You don't have to wait for spring to start brightening up your garden with some late-winter flowers and foliage.
While the final weeks of winter can feel like the darkest time of year, spring is just around the corner, and the cold-weather flowers that bloom this month help to bring that brightness a little earlier than most.
Stars of the Season
We all know the usual suspects of the season, and there's a reason why we see those same few flowers again and again - usually because they're some of the prettiest and most reliable to grow.
Galanthus, better known as Snowdrop, is one of the first to poke its head above ground as winter nears its end.
Snowdrops are perennial and most varieties flower before the spring equinox, and will grow through grass to give your lawn some decoration at a time of year when you're not using it much for outdoor entertaining.
Daffodils, scientific name Narcissus, are another of the most popular winter flowers and will grow back from bulb year after year.
Narcissus February Gold will bring a splash of golden yellow to your garden at the start of the year, while Rijnveld's Early Sensation can flower as early as December or January in mild winters.

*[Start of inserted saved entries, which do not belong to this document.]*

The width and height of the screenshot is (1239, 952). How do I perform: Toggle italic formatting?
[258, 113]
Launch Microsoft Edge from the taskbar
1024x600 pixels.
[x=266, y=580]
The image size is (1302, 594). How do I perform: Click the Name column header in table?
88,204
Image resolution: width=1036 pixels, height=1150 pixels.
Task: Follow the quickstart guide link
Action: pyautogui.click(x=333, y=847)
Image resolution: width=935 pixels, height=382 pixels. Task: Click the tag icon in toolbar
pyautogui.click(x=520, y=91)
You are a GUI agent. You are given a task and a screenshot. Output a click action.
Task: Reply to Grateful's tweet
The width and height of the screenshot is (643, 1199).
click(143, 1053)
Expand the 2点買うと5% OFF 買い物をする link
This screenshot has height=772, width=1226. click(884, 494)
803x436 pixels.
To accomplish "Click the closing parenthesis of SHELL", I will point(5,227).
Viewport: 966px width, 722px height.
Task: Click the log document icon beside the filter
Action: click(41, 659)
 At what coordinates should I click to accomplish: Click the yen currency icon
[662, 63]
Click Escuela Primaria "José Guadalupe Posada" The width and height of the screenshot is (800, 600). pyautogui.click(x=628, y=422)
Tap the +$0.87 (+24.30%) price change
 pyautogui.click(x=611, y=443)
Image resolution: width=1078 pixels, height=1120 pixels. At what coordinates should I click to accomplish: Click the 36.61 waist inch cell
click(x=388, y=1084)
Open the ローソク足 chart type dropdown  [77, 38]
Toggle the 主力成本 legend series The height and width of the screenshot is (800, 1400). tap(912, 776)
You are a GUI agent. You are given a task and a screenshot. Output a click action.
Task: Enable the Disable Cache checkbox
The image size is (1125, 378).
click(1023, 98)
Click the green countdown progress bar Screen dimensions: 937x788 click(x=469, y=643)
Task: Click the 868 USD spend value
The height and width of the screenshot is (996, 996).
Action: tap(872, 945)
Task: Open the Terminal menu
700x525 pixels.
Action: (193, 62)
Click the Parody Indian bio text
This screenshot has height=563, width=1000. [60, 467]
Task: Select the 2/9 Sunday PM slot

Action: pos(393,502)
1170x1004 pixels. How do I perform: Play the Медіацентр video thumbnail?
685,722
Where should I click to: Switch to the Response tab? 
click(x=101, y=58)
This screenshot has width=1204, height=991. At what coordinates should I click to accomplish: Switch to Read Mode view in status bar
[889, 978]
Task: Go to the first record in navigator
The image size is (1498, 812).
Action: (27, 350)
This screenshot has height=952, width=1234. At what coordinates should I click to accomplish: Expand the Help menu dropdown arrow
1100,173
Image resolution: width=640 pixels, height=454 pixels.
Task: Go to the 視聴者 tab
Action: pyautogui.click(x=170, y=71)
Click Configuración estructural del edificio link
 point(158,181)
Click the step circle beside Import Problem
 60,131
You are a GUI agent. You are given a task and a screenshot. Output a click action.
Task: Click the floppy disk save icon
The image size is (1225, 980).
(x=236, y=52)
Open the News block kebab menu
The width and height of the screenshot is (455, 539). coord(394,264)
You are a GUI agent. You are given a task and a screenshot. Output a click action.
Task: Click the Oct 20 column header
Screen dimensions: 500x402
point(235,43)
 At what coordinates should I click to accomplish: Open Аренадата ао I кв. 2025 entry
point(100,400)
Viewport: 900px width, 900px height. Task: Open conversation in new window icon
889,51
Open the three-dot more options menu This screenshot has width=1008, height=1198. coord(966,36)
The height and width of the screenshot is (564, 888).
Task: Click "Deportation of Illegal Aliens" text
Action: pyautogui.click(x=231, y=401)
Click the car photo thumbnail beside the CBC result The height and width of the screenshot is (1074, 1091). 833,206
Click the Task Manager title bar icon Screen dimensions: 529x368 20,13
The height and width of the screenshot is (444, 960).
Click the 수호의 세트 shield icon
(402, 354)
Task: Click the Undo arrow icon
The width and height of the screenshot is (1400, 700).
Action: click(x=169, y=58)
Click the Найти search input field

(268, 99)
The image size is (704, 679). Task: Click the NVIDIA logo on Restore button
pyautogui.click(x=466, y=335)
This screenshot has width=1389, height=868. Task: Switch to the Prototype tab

Evergreen plants are an excellent way to keep some foliage and greenery in your garden all year round, but if you get bored of green, there are some options that will take on a different appearance in cold weather, helping to make up for the lack of flowers until spring.
Euonymus fortunei Emerald 'n' Gold is a pretty green and gold variegated dwarf evergreen shrub that will grow in almost any soil type or location, with good tolerance to dry weather.
In cold weather, Euonymus fortunei often takes on a pink tone, making its foliage an interesting addition to your garden at a time when most other plants only have bare branches to offer.
Another colour changer is Trachelospermum Jasminoides Pyramide, a slow-growing evergreen climbing star jasmine that flowers in summer but can turn deep red in the winter months.
Evergreen shrubs and popular winter flowers like Snowdrops and Daffodils give you a reliable display of greenery and colour each February, but there are some show stoppers you can also add for extra dynamism.
Camellia Elegans is a particularly pretty winter-flowering Camellia. Expect large pinkish-red anemone blooms in February and March, a sure sign that brighter days are ahead.
Prunus x subhirtella 'Autumnalis Rosea' is a winter-blooming rosebud cherry tree that uniquely blossoms right through from late autumn to early spring, to bring life to a garden when most other trees are dormant.
The list goes on and on, with plenty of evergreen shrubs and perennials that grow back year after year, often with little to no attention required in between.
Just make sure you don't disturb their sleeping bulbs through the summer months, and you'll be rewarded with some friendly flowers when February comes round again.